Two senior Catholic church figures formerly from Wollongong have told the Royal Commission into Institutional Responses to Child Sexual Abuse about their experiences in dealing with the “huge problem” in the diocese in the 1990s.

Appearing during the 16th public hearing on abuse within the Catholic church, long time director of Wollongong’s Catholic welfare agency, Kath McCormack this week spoke about her experiences working with survivors and victims of child sexual assault.

Likewise, Archbishop of Adelaide Philip Wilson, who was the Bishop of Wollongong between 1997 and 2000, described how he and Ms McCormack organised a meeting to hear from victims of child sexual abuse.

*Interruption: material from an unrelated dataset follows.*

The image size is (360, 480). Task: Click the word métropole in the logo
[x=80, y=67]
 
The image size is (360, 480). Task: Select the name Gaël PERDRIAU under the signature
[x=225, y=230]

Between 1993 and 1996, the Diocese had come under public criticism for its response to child sexual abuse, both from the Illawarra Mercury and in the Wood Royal Commission.

In 1997, then priest John Gerard Nestor was convicted and then acquitted of sexually assaulting a 15-year-old alter boy in Wollongong. After he was acquitted, complaints against Nestor’s conduct in regards to children continued to be made and he was laicised – or removed from the clergy – in 2008.

“I had the good fortune, when I went to Wollongong and walked straight into a huge problem in this area, to be able to work with Kath McCormack, who at that stage was the head of Catholic Welfare in Wollongong,” Archbishop Wilson told the commission.

“In that process, she organised with me a meeting that we held quietly, so that all the victims - all the people who were survivors were able to come and talk and share with me.

“That happened on one Saturday afternoon and lasted several hours.”

In her testimony, Ms McCormack said a “professional standards resource group” set up at the time “worked extremely well” thanks to lay people – like psychologists, lawyers and community service workers – who “really helped the bishop to make good decisions and really make sure that the victims and survivors were supported”.

She also credited women within the Wollongong diocese for “doing all the work around child protection”.

Ms McCormack criticised bishops’ management of priests as being “soft-handed”, saying their pastoral approach was all about forgiveness.

“They’re not dealing with the issue. The recipient is just continuing that behaviour,” she said.

“One of my experiences is that with working with the bishops, I've been able to enable them to take some responsibility for what has happened and they've really learnt about sexual abuse of children, et cetera, but it has been the clergy who have not come with them.

“And even to this day, there would still be some priests who would not agree with what the bishop is trying to do for the care and protection in their diocese.”